Watsap broh!
Tata baru balik nih!! Pasti pada kangen kan sama Tata? Udah ngaku aja jangan malu-maluuu!!! Tata juga kangen sama kalian, notiputipu😆
Siap-siap ya baca chapture ini! Soalnya buat jantung kalian jumpalitan huhu haha ngok ngok pokoknya!!!🤣
Happy Reading!!
Mata terpejam itu terbuka perlahan. Langit-langit putih menjadi pemandangan awalnya. Deraya bangun sembari memegang kepala yang langsung berdenyut nyeri. Ia mengedarkan pandangan kemudian tersenyum miris.
"Jangan terlalu berharap, Aya. Dia takkan peduli walaupun kamu mati."
Dipegangnya luka dipelipis hati-hati. Ringisan keluar dari mulutnya. Sepertinya benturan tadi menyebabkan luka yang ternganga lebar. Darah kering di lantai membuat Deraya lagi-lagi miris. Segera ia bangkit terhuyung lalu duduk di kursi meja makan.
"Duh, pusing," keluhnya pada diri sendiri. Tiba-tiba perutnya bergemuruh. Deraya memegang perut buncitnya dengan mata tertuju pada jam dinding. "Jam 8? Sepertinya sudah malam. Pantasan kamu bunyi. Sebentar ya, Nak. Mama mau hilangin pusing dulu."
Setelah cukup lama ia berdiam diri, Deraya berdiri menuju pantry. Bahan makanan yang ia kerjakan tadi pagi masih berada di tempatnya. Ia pun memasak dan menyantapnya pelan.

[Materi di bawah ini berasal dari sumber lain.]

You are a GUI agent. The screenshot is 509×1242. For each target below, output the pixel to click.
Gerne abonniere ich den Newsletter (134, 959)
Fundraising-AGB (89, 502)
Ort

Usai mengisi perut Deraya mengambil lap basah membersihkan darah kering di lantai. Nyeri di kepala kembali datang membuat Deraya tertunduk lemas. Bulir air mata membasahi pipi. Deraya menangis menahan sakit.
"Sakit..."
Gemetaran Deraya bangkit meletakkan lap basah di wastafel lalu menuju sofa. Nyeri kepalanya kian menjadi hingga Deraya harus merebahkan diri di sofa sembari memegang pelipis. Wajah pucat itu semakin kuyu.
"Tuhan, sakit..."
Kenangan bersama kekasih tiba-tiba melintasi pikiran. Saat mereka tertawa bersama, perhatian ketika salah satu dari mereka sakit dan lainnya. Deraya tersenyum miris mengingatnya.
"Andai aku gak buat kesalahan ini, pasti kamu tetap disini kan? Pasti kita bahagia bersama."
Air mata mengalir disela mata terpejam. "Aku kangen kamu, Nillen. Aku tahu kalau aku egois. Tapi tolong kembali, kita besarin anak aku bersama-sama. Aku nggak bisa bersama Mas Neva, wal—"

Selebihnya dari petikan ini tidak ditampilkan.